* _INSTRUCTIONS FOR THE TASK_:
The material below holds pictures, which are to be left out; copy exactly the lines from the one with "Task: Select the wire number 47 label" through the one with "Image resolution: width=211".

* _SUPPLIED MATERIAL_:
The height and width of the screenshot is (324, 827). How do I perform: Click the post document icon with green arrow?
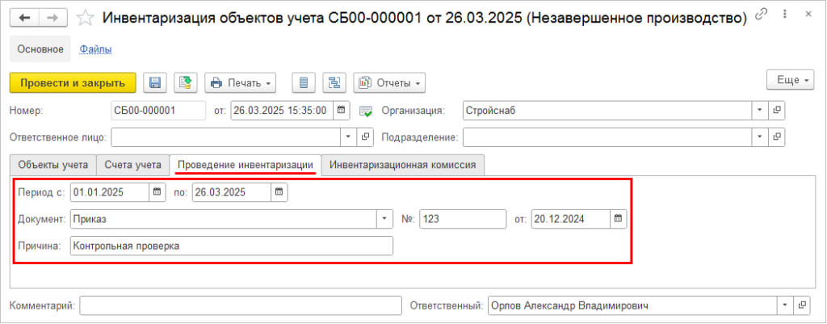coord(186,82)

---

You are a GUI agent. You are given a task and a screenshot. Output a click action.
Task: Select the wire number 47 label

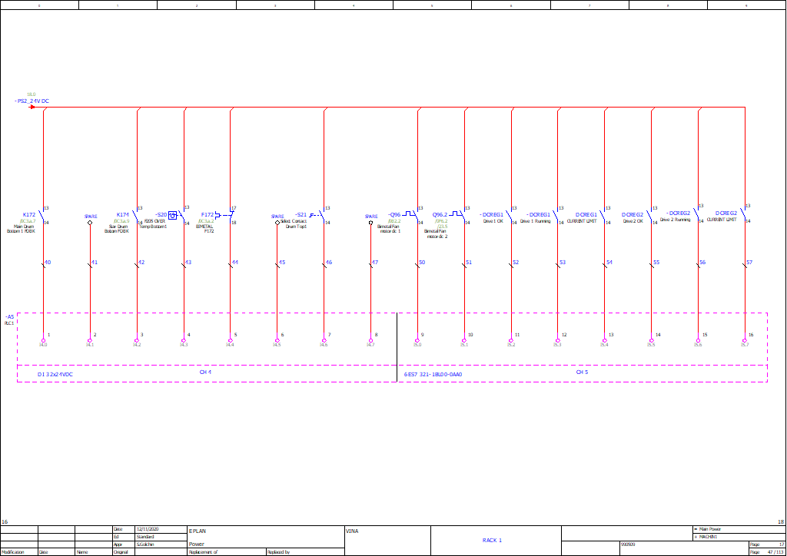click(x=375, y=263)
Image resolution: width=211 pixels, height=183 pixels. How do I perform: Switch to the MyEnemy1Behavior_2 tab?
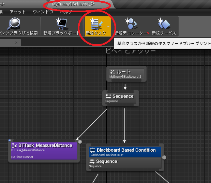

* _ANSWER TO THIS PROBLEM_:
Task: Select the wire number 47 label

click(x=375, y=263)
Image resolution: width=211 pixels, height=183 pixels. How do I perform: Switch to the MyEnemy1Behavior_2 tab?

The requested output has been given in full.